- _WHAT THIS TASK INVOLVES_
Reproduce exactly the lines from the one containing "Click the orange Plex Pass upgrade icon" through the last line of the records below, both included. Leave out any pictures.

- _SOURCE INFORMATION_
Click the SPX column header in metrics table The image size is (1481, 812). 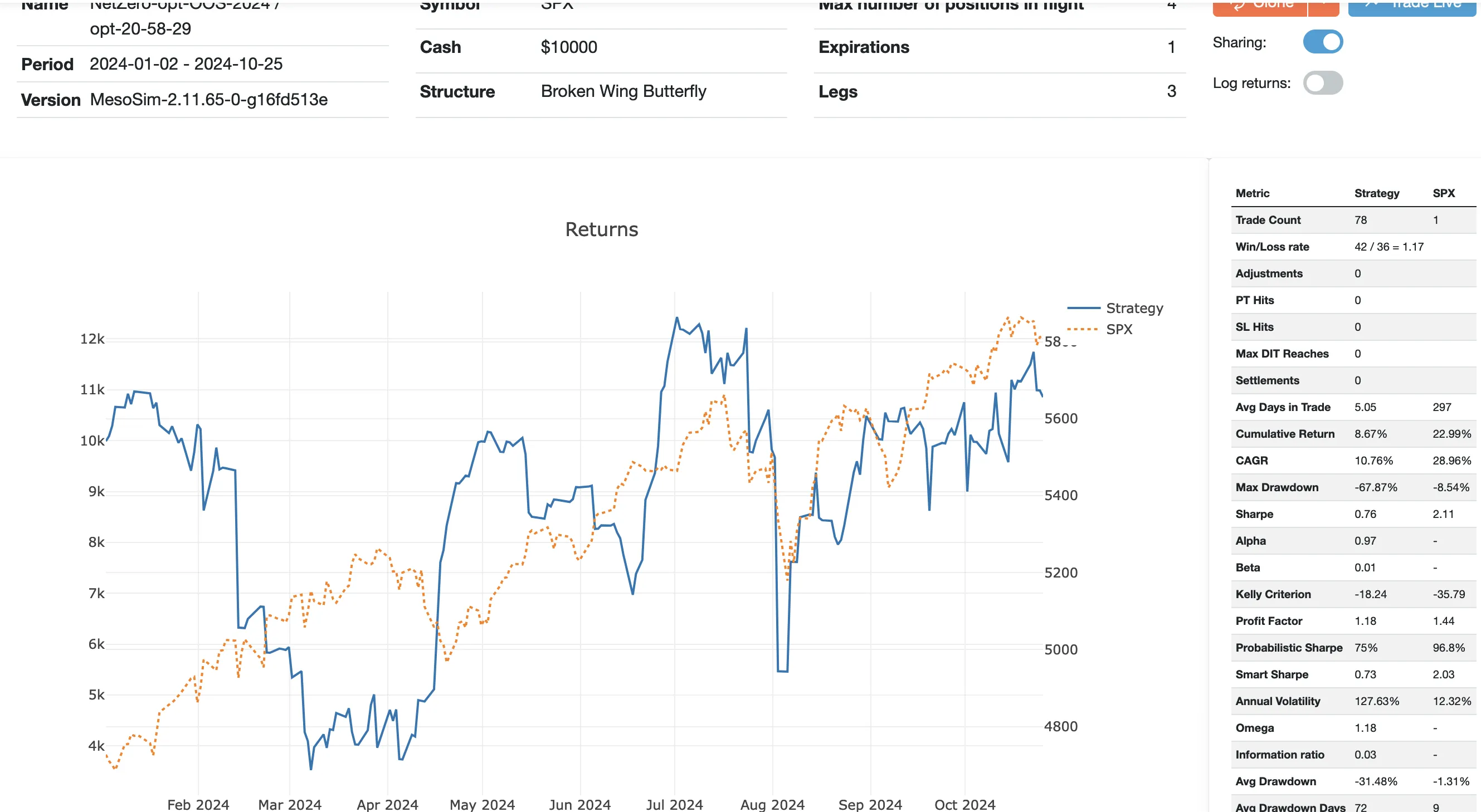(x=1443, y=193)
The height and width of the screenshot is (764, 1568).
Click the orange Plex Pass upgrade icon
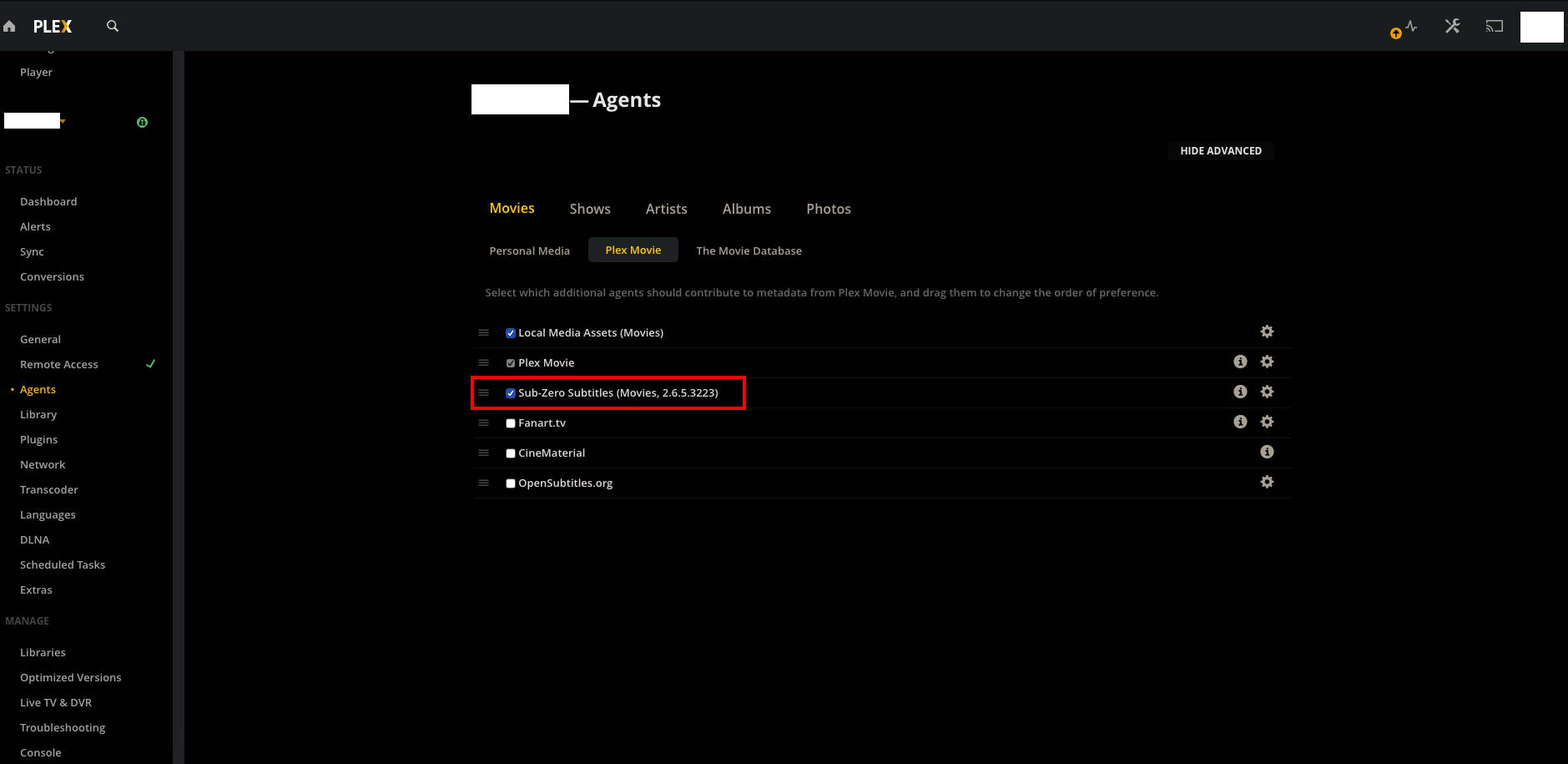click(x=1395, y=33)
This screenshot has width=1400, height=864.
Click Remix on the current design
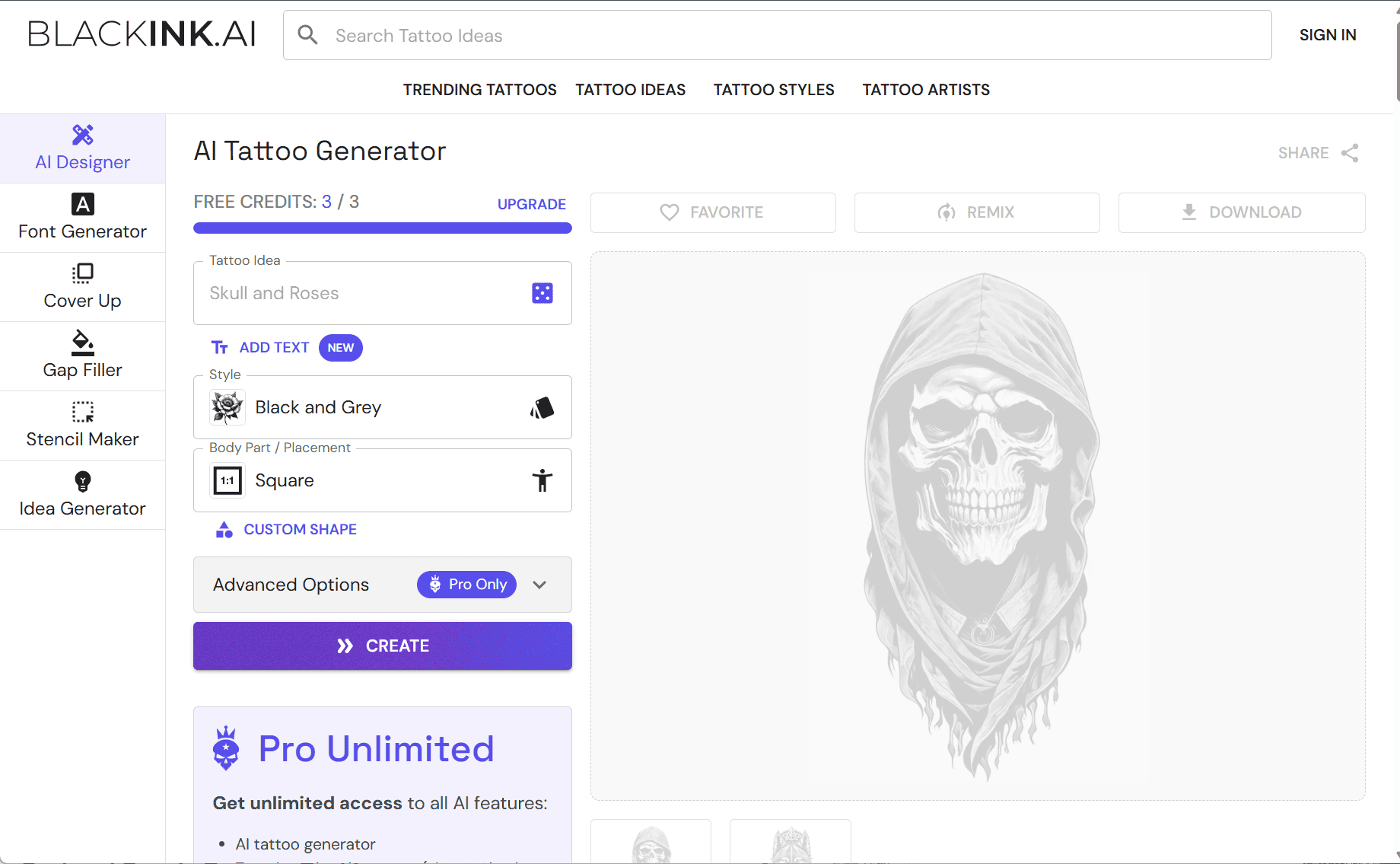pos(976,212)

- _ANSWER SPACE_
Click the orange Plex Pass upgrade icon
click(x=1395, y=33)
This screenshot has width=1400, height=864.
Click Remix on the current design
pos(976,212)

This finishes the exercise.